Si propone, come forma di educazione alla cittadinanza e contrasto alle forme di odio offline e online, l’adozione di un Codice di condotta per i partiti politici che preveda il rispetto di criteri di comunicazione e linguaggio non ostile nell’attività di promozione politica e di campagna elettorale - offline ed online - perseguendo la finalità di contrasto alla violenza e all’odio, nonché per garantire nel rapporto tra politica e cittadini il perseguimento di principi cardine quali integrità, trasparenza, corretta informazione, educazione civica, tolleranza e inclusione sociale.

Non è facile in questo clima portare le forze politiche a concordare un codice di condotta, ma è sicuramente interessante (e utile) stimolarle a questo confronto.

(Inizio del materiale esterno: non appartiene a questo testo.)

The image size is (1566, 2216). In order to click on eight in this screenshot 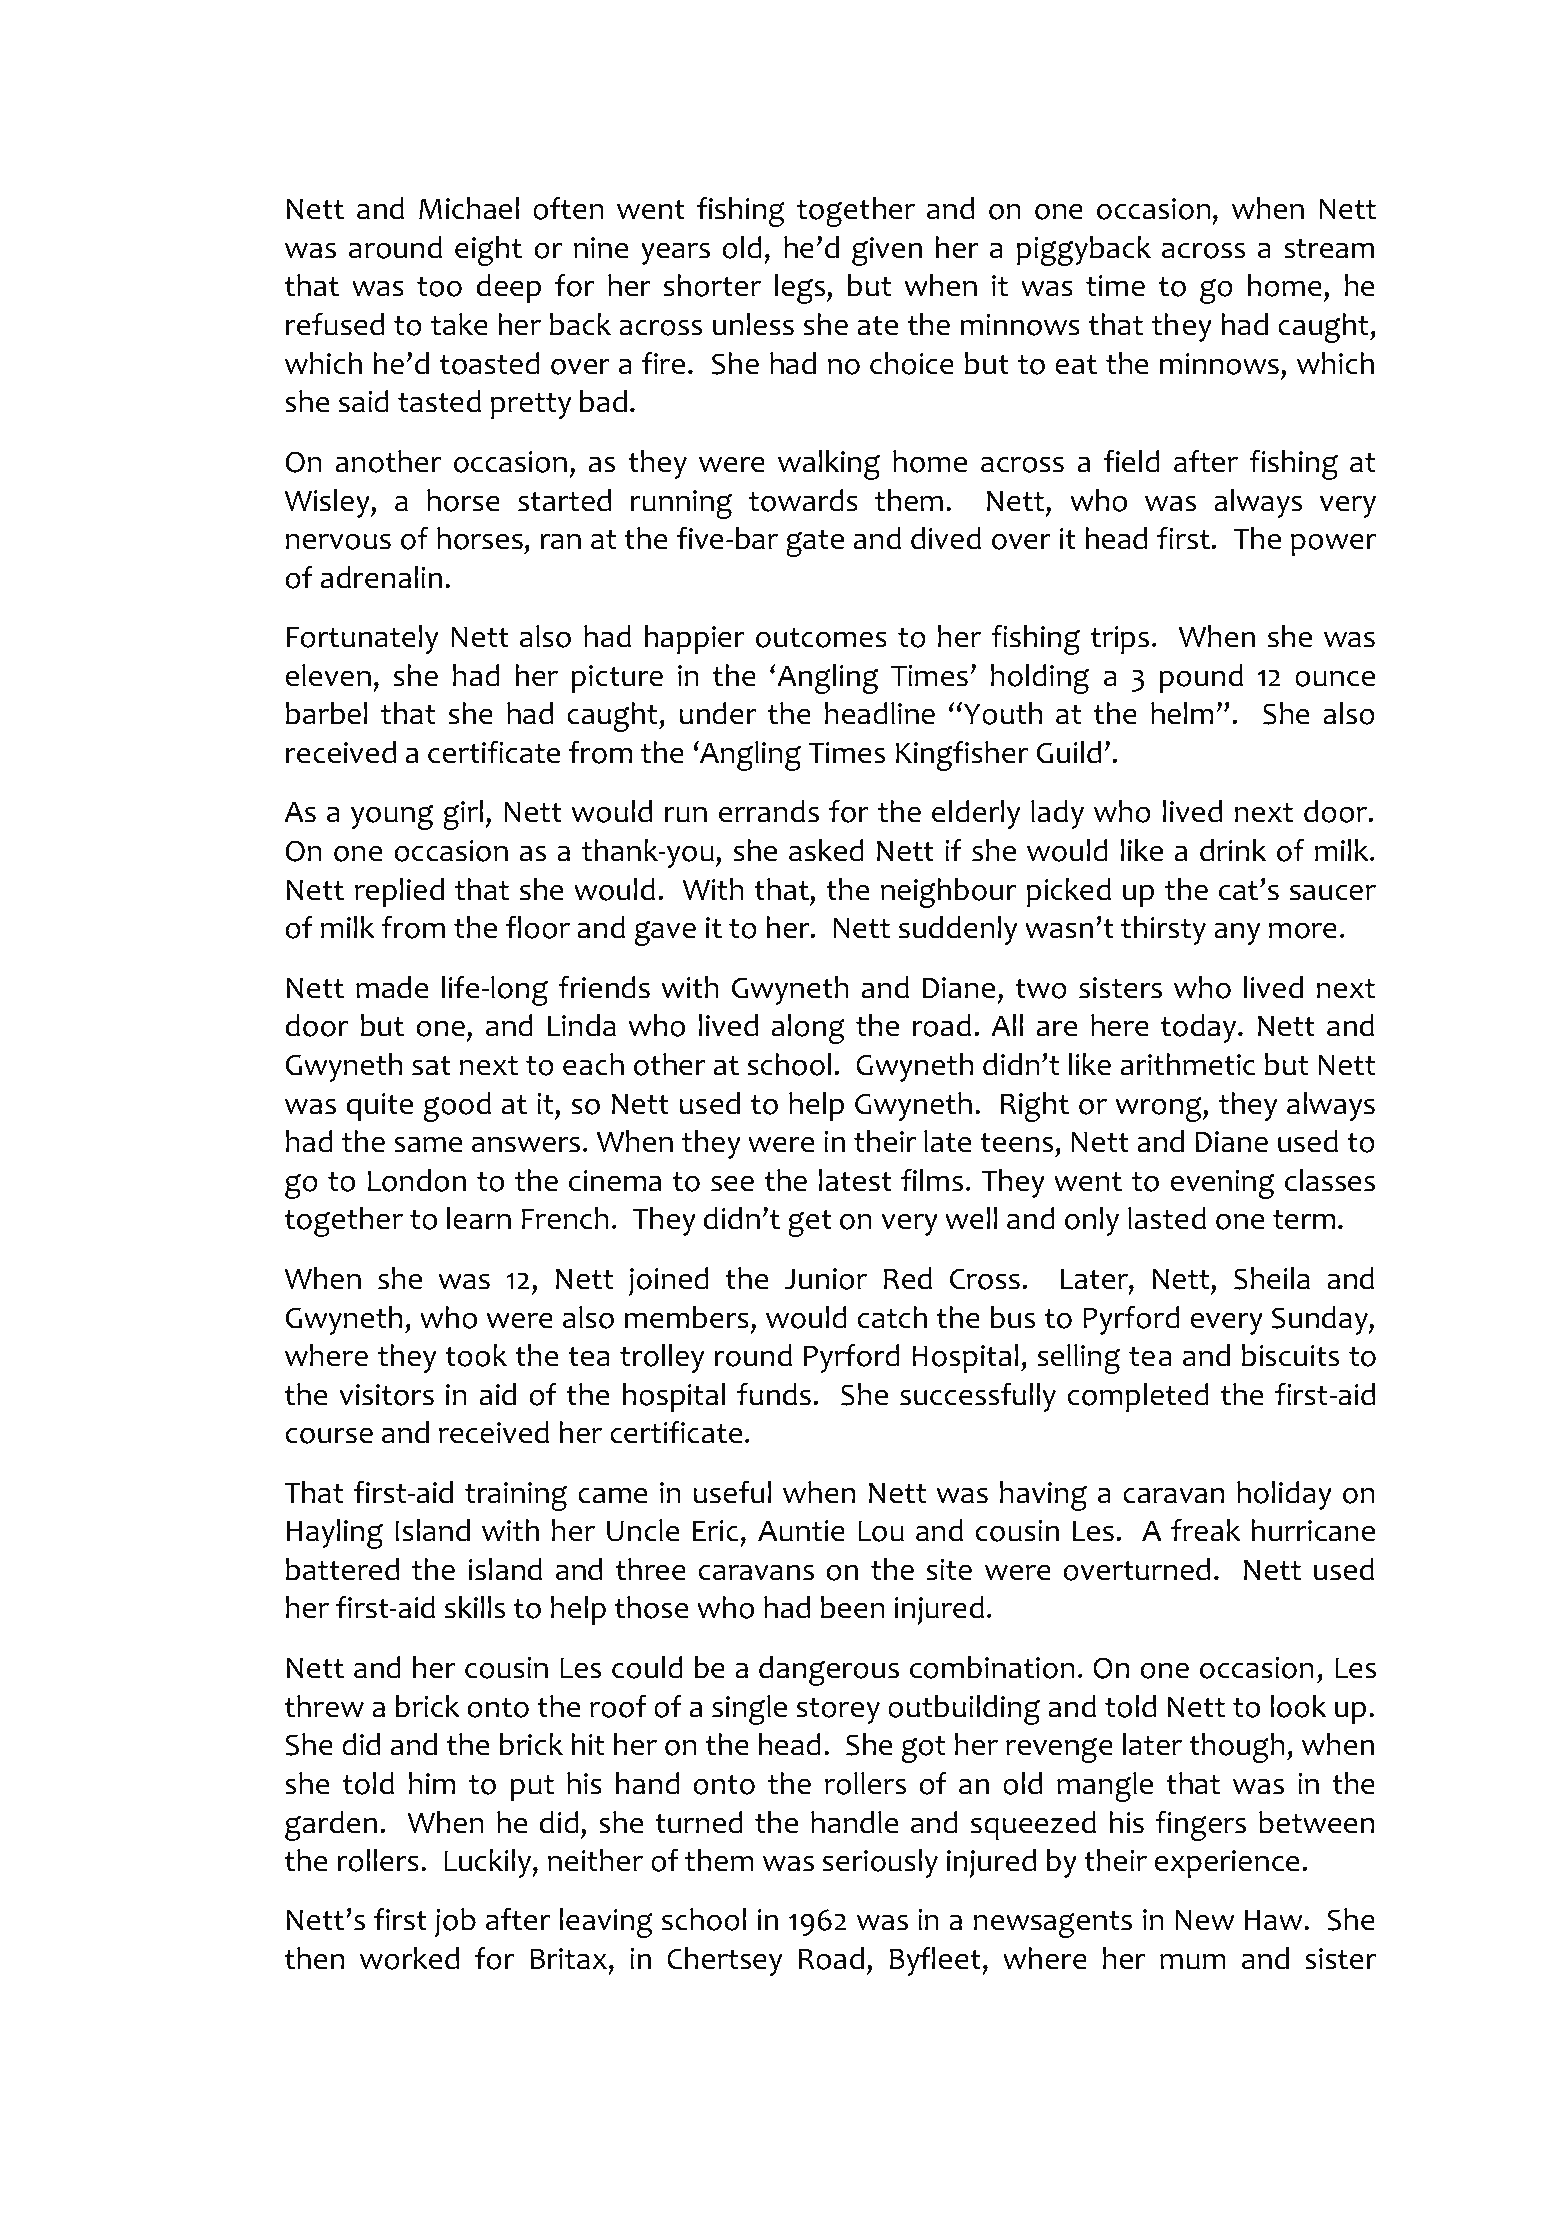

In questa settimana, l’Alleanza ha anche formulato un’altra proposta importante, richiamando l’attenzione della politica sulle aree interne del Paese, troppo spesso trascurate.

Il Position paper “Le aree interne e la montagna per lo sviluppo sostenibile”, redatto dal sottogruppo “Aree interne e Montagna” del Gruppo di lavoro dell’ASviS sul Goal 11 (Città e comunità sostenibili) e reso pubblico il 31 gennaio, descrive le difficoltà degli abitanti delle aree interne e montane, illustrando al contempo le possibilità legate alle caratteristiche di questi luoghi; possibilità che, grazie ad adeguate politiche, possono rivelarsi delle opportunità per costruire un futuro più sostenibile. Il documento propone di stipulare un nuovo patto tra territori di montagna e territori di pianura. Ovvero un’Agenda per lo sviluppo sostenibile delle aree interne e della montagna elaborata dal Comitato interministeriale per la programmazione economica e lo sviluppo sostenibile (Cipess) che riesca a equilibrare le disparità e le disuguaglianze tra zone basse e zone alte mantenendo un legame sano di interdipendenza.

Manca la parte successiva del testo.